(Stored data)
****************************************

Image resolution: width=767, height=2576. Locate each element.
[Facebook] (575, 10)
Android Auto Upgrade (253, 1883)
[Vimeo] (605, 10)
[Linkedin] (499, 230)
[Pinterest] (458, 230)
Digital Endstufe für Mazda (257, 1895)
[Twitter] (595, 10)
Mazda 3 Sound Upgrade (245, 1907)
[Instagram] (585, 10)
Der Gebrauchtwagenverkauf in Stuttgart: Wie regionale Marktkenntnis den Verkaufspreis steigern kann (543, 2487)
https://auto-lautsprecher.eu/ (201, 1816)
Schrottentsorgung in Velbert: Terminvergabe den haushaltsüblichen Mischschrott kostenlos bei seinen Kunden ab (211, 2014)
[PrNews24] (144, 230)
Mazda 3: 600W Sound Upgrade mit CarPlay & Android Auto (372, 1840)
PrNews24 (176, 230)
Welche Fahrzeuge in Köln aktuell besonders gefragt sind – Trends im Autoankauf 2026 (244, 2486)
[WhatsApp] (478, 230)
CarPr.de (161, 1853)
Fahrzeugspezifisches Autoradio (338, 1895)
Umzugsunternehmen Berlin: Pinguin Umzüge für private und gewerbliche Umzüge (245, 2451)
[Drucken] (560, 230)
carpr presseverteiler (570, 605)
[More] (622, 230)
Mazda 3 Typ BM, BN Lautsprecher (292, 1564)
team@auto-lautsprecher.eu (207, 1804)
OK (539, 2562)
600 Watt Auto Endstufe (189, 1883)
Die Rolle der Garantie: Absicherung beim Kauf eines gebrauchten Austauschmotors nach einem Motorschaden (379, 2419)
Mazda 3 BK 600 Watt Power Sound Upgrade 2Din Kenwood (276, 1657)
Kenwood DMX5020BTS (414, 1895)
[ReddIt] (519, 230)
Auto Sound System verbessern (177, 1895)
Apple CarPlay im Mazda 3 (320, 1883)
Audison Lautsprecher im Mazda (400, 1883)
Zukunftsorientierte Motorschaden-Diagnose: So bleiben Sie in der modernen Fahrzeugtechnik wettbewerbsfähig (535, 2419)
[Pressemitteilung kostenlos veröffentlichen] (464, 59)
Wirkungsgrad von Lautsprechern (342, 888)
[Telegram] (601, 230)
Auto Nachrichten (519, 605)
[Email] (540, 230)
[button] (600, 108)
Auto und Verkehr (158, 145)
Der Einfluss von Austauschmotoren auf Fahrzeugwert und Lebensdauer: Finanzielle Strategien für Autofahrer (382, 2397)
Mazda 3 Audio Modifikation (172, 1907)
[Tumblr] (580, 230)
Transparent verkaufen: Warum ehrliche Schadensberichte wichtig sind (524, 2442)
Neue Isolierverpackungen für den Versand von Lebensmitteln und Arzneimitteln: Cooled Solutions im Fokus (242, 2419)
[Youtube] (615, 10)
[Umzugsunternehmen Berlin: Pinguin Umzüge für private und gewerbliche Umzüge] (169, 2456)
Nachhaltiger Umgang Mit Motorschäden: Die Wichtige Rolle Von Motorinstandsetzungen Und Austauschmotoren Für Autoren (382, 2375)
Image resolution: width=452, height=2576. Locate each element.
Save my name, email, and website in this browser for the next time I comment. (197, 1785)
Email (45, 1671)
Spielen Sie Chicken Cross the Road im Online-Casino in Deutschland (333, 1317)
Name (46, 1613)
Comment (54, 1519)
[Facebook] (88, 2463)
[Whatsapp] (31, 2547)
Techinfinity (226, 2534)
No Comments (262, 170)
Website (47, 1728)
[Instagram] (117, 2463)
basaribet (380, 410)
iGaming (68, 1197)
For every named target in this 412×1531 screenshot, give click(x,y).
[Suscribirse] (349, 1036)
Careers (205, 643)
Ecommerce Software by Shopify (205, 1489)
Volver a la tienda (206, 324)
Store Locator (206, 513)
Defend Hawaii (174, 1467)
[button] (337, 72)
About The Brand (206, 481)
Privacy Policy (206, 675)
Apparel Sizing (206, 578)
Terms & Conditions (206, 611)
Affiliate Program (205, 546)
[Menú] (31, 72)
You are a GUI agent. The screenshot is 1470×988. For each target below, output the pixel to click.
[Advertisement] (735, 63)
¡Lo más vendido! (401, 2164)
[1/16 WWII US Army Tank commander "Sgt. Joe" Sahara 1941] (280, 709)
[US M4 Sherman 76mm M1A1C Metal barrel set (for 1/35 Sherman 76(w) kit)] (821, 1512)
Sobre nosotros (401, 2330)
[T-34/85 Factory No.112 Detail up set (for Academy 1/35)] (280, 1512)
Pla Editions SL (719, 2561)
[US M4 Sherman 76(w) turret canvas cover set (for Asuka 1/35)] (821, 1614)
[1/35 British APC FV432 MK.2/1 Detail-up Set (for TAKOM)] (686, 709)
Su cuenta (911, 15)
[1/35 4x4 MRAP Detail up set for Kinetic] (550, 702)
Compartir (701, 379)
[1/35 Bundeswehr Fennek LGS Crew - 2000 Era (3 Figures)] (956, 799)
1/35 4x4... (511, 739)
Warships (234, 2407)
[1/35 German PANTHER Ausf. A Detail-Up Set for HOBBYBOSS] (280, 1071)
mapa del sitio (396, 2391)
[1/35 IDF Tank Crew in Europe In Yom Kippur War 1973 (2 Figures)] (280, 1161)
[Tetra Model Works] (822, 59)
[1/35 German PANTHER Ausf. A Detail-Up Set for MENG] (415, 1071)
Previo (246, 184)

****************************************

→ WHAT THE TASK ASKS: Look above for the line that contains "[Umzugsunternehmen Berlin: Pinguin". Starting there, transcribe every line exactly until you have copied the line that contains "[button] (337, 72)".

→ EXERCISE SOLUTION:
[Umzugsunternehmen Berlin: Pinguin Umzüge für private und gewerbliche Umzüge] (169, 2456)
Nachhaltiger Umgang Mit Motorschäden: Die Wichtige Rolle Von Motorinstandsetzungen Und Austauschmotoren Für Autoren (382, 2375)
Image resolution: width=452, height=2576. Locate each element.
Save my name, email, and website in this browser for the next time I comment. (197, 1785)
Email (45, 1671)
Spielen Sie Chicken Cross the Road im Online-Casino in Deutschland (333, 1317)
Name (46, 1613)
Comment (54, 1519)
[Facebook] (88, 2463)
[Whatsapp] (31, 2547)
Techinfinity (226, 2534)
No Comments (262, 170)
Website (47, 1728)
[Instagram] (117, 2463)
basaribet (380, 410)
iGaming (68, 1197)
For every named target in this 412×1531 screenshot, give click(x,y).
[Suscribirse] (349, 1036)
Careers (205, 643)
Ecommerce Software by Shopify (205, 1489)
Volver a la tienda (206, 324)
Store Locator (206, 513)
Defend Hawaii (174, 1467)
[button] (337, 72)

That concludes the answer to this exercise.